DATASET:
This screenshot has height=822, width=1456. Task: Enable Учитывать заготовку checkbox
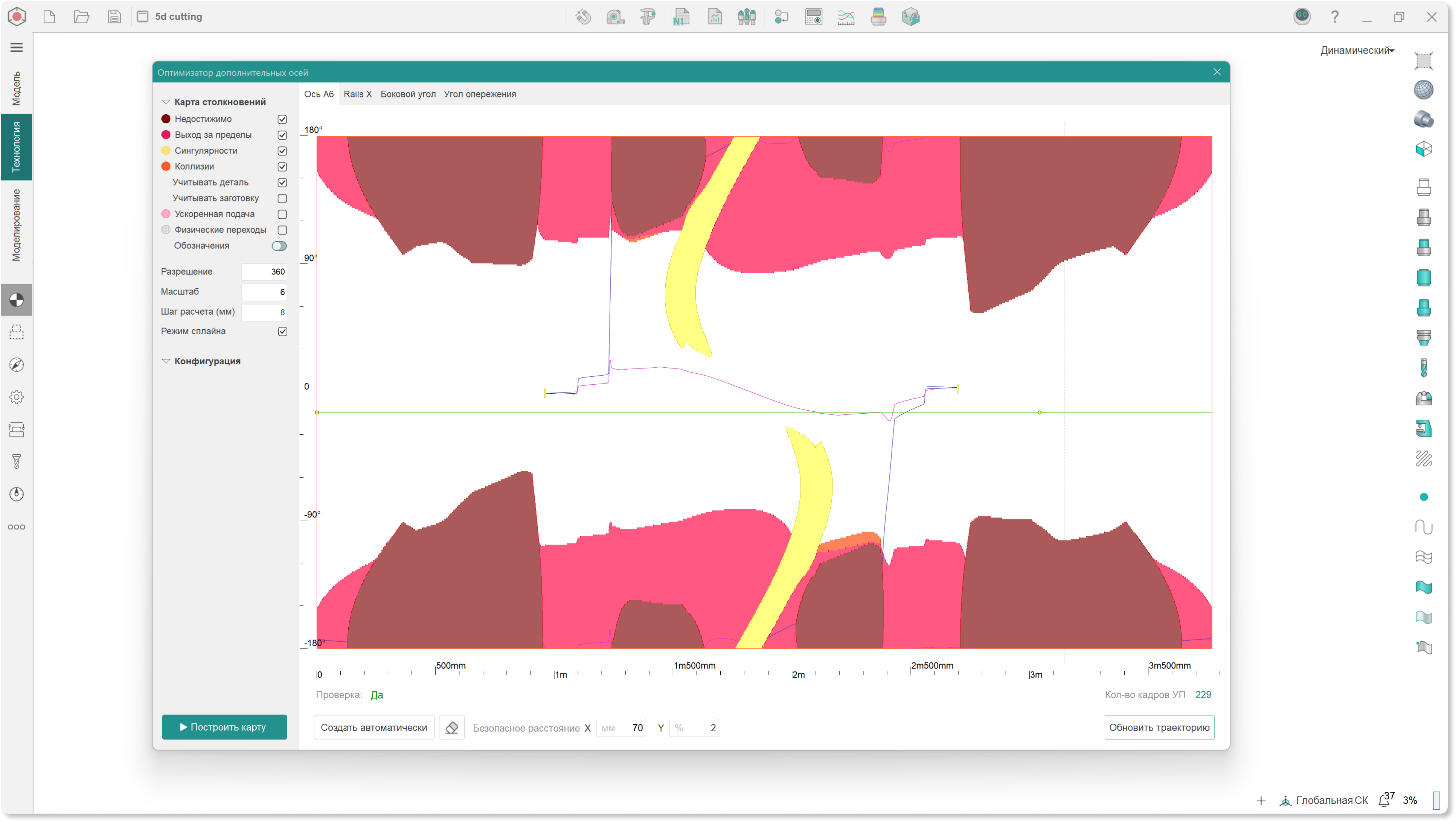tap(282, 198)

* * *

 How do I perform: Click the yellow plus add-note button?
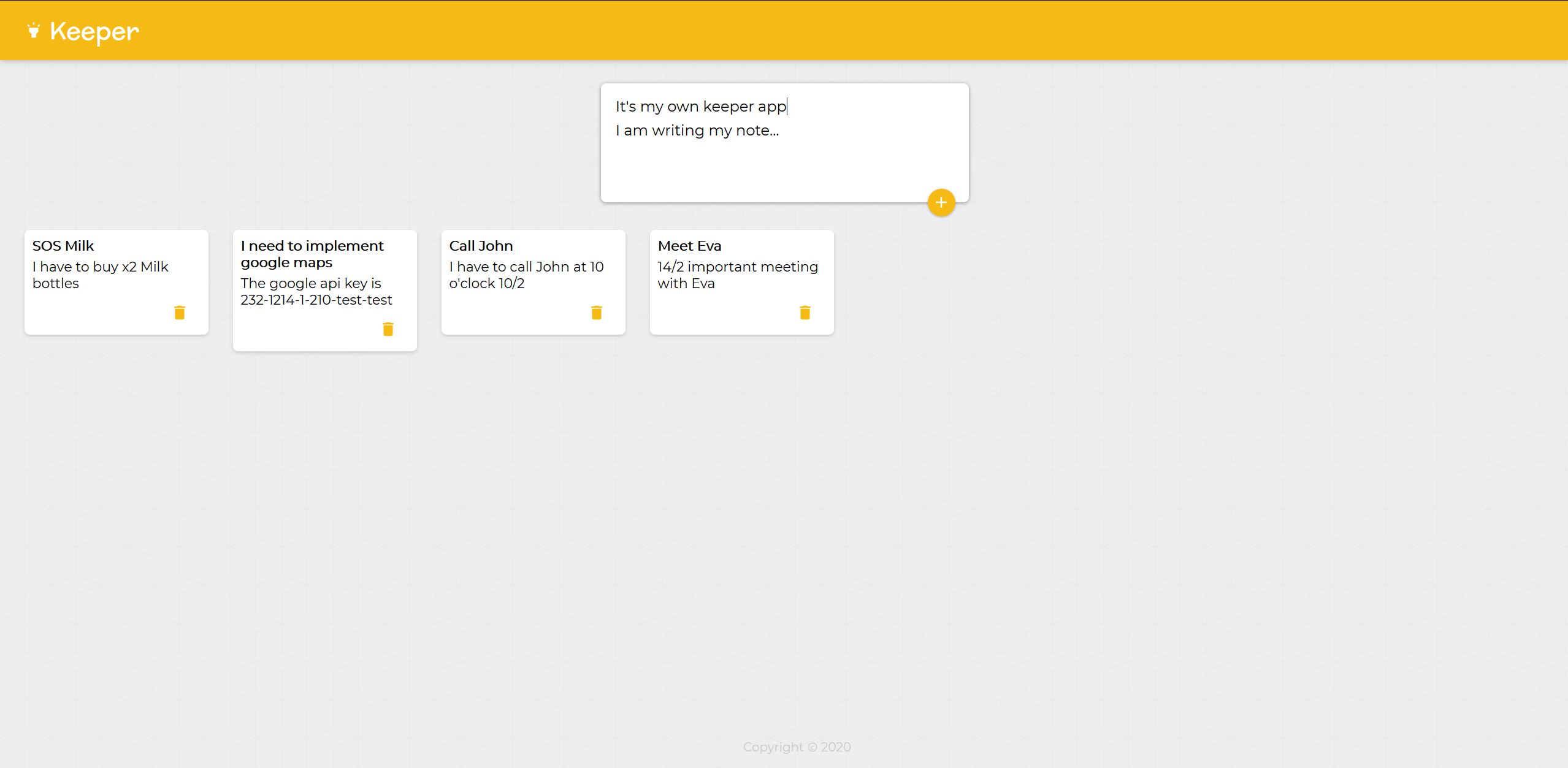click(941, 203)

--

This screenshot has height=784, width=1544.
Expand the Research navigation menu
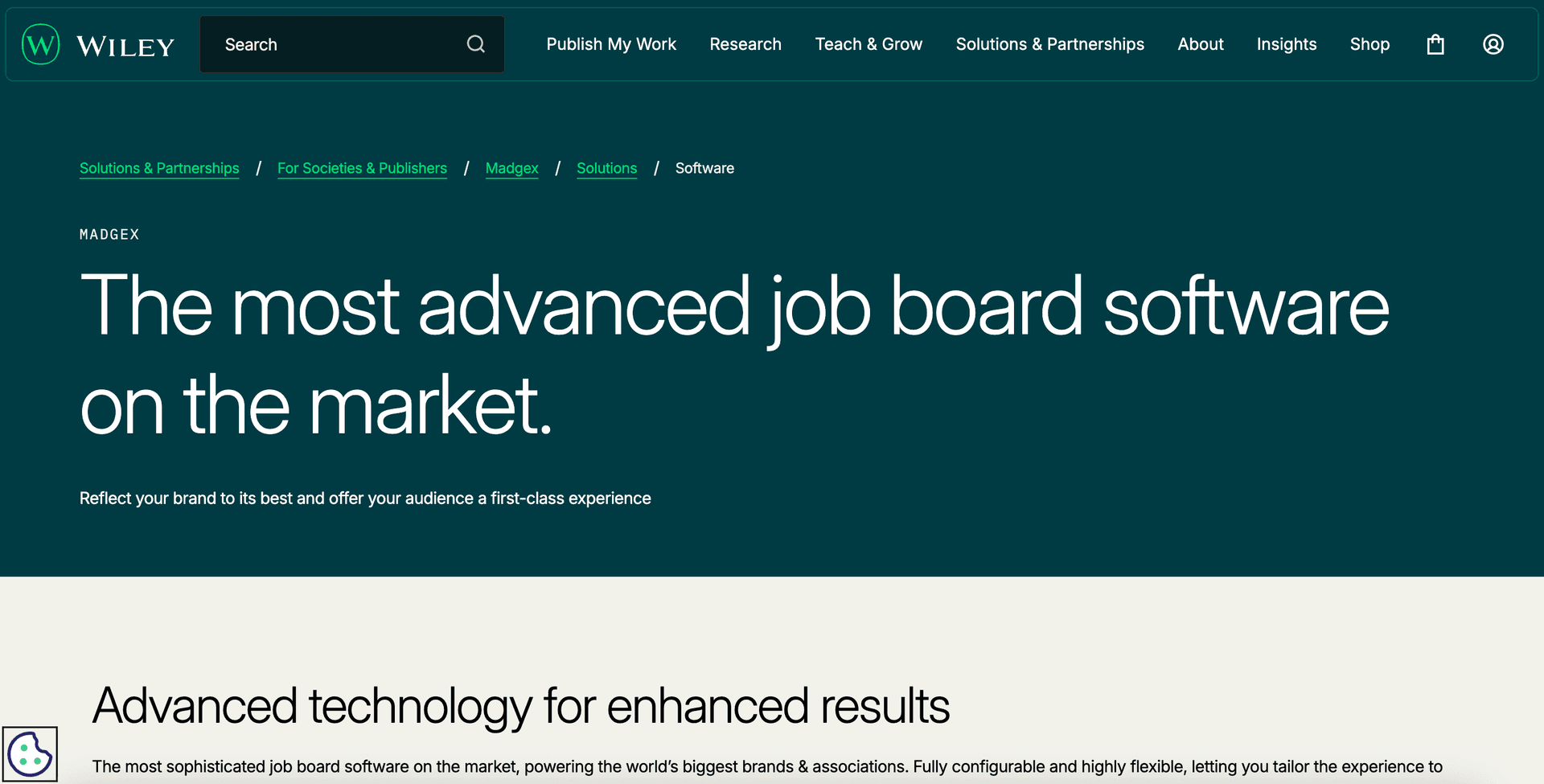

WORK INSTRUCTIONS: For the material above, reproduce exactly the lines from the line with "This screenshot has height=784, width=1544." to the line with "Expand the Research navigation menu", inclusive, and exclude all others.

RESULT OF THE EXERCISE:
This screenshot has height=784, width=1544.
Expand the Research navigation menu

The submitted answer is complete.